Footage of an old woman, still in her hospital gown but with the ID bands removed. She was dumped on the streets by a cab, also arranged by the hospital.


Pictures taken from screenshot of the film rented from VideoEzy

It is a breach of medical ethics on the corporate level to the extreme. Thank goodness Singapore at least has a system in place where patients of extreme cases and hospitals can turn to the government.
          

Saturday, October 24, 2009

SiCKO & Singapore - Part #1

In 2007, Michael Moore, the underdog filmmaker known for making satirical films in criticism of the corporate, public and political landscapes of the US, made yet another sobering film on the healthcare system in the US. Which, at present time, is what President Obama is trying to overhaul. His critics slam new health policies for socialising America and socialising medicine in the US healthcare landscape.

At various times in these two years, we have watched Michael Moore's "SiCKO" and for one, we cannot deny that the documentary is powerful and well... we are convinced. Convinced by the reality that 50 million Americans are grossly underinsured or uninsured.

That's because the healthcare system in the US has been monopolised by the private sector of hospitals, pharmaceuticals and health insurance companies. There is no basic health risk coverage for these so many Americans, we don't need to talk about quality of care.

And this has gotten to a point in which the doctors of a hospital won't operate on an urgent, life-and-death case unless the patient's insurance is under the purview of the hospital or that he/she can well afford it. The hospitals have the right to reject those in need, out of business reasons.

We thought what a DYSTOPIC vision this is of a healthcare system of any developed country. When we saw the wreck brought about Hurricane Kathrina, we thought to ourselves, "Is this really the US of A?". When we saw exact footage on this film of how an elderly patient was literally dumped by the hospital, we were aghast and the same question surfaced: "Is this really America?"

Here are a few guys without conscience, who helped precipitated a deficient and unevenly spread healthcare landscape of the US:


Here's President George W. Bush


See the price tag pointed to him? That's what he's paid by health insurance companies for passing the bill to let them take the reins of America's healthcare system


Here's the entire Congress, many of whom were bought over at a price


The CEO of a health insurance company who repeatedly stamped his signature on denial letters that denied payouts given to claims made by policyholders and oh, he said he wasn't aware that many of the denials were fraudulently administered. Because...?
the denial letters were similar.


Pictures of screenshots taken from the video we rented from VideoEzy.

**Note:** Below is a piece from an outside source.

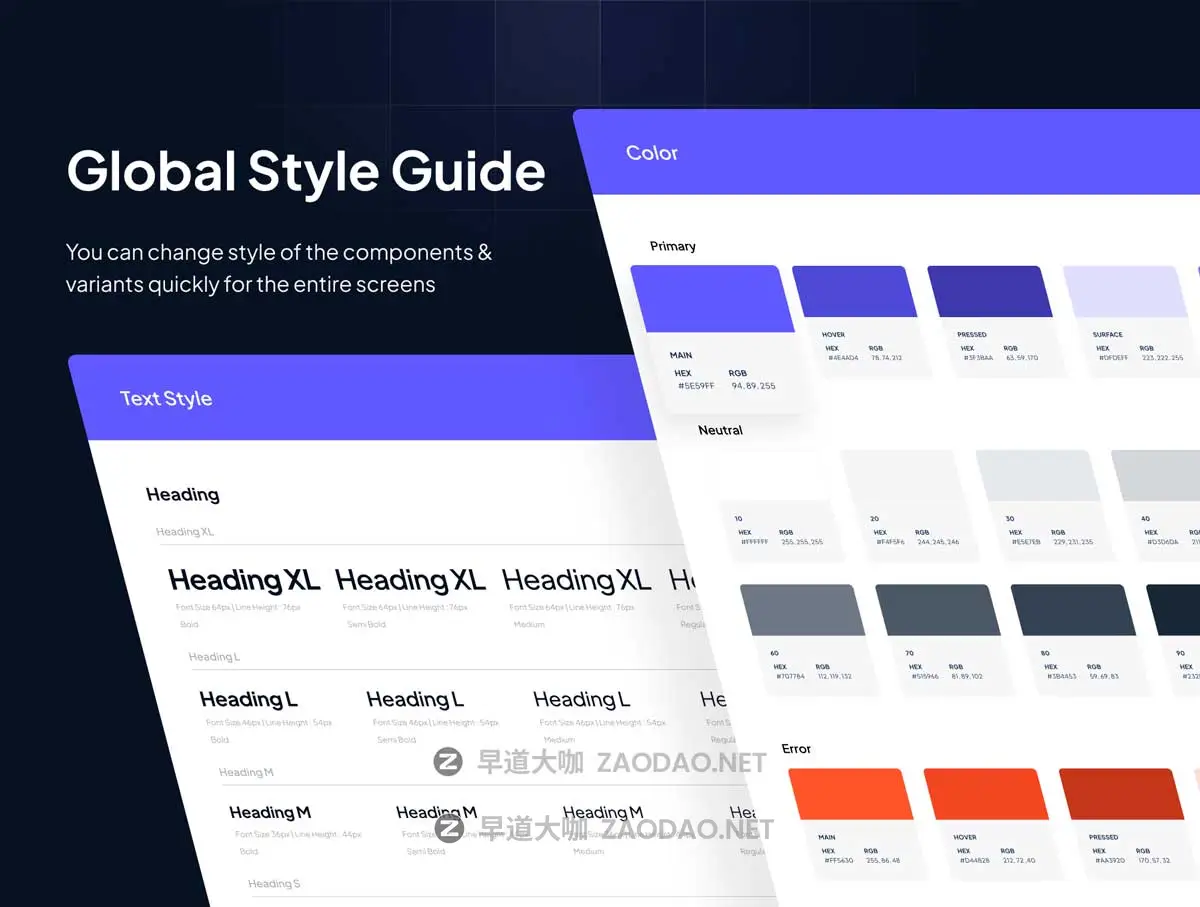Click the Neutral section label
This screenshot has height=907, width=1200.
[x=720, y=430]
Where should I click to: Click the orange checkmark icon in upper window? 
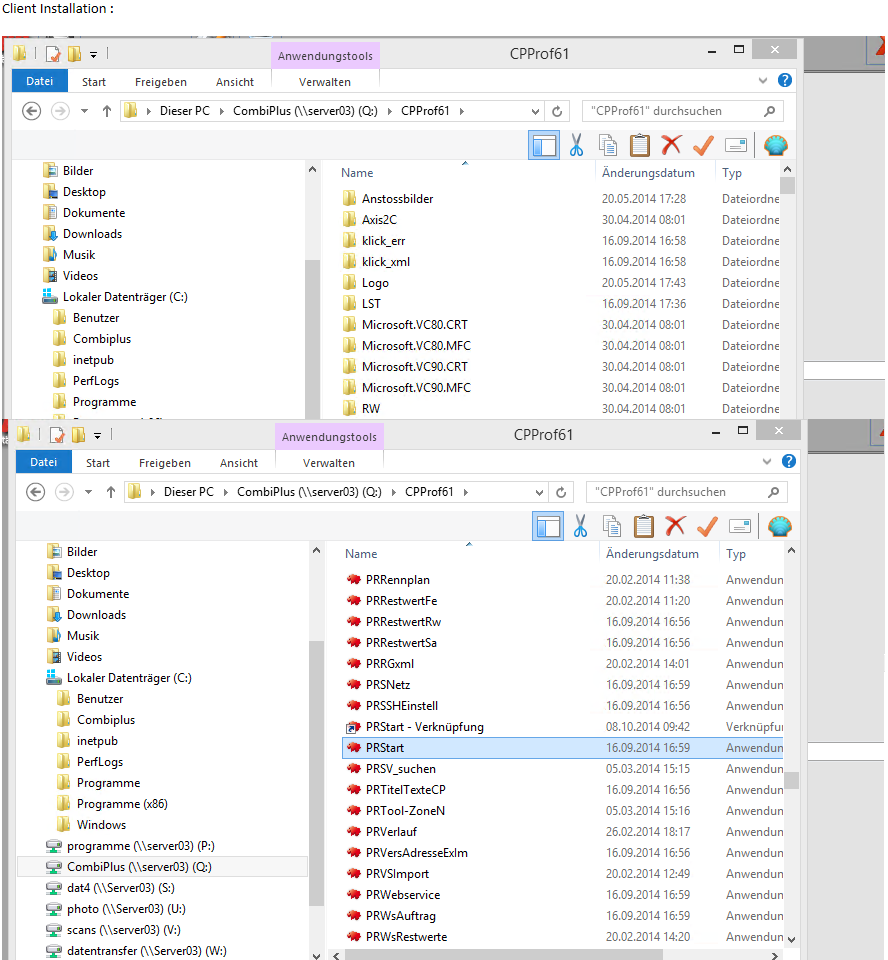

Now this is dystopic, but remember our 2nd post on similarities between S'pore's and US healthcare systems? We are not saying authorities in the Republic are like those portrayed in the film, but are there not people here in glorious Singapore who do not go treat their wounds at hospitals because they lack the money or are not covered by their health insurance policies? Are there not marginal(ized) people who can't afford hefty sums of surgery payment to treat their cancers and tumours and are left to pass, probably in support of the Advanced Medical Directive?

Do we not have many people writing to forums who express displeasure of being denied payouts of their claims, of insurance agents who elude customers at the time claims are filed, of inconsistencies expressed over policy contracts?

In our regulated media environment, a Singapore SiCKO would be otherwise banned and the filmmaker probably taken to court and sued to his pants, but say, if there is a Singaporean M. Moore who can give voice to those we have mentioned above and express their sentiments in an open, satirical way, we would be happy to see such craft of intelligent representation.

This is Part #1 of 3 of our posts on "SiCKO & Singapore". Look forward to hearing from you.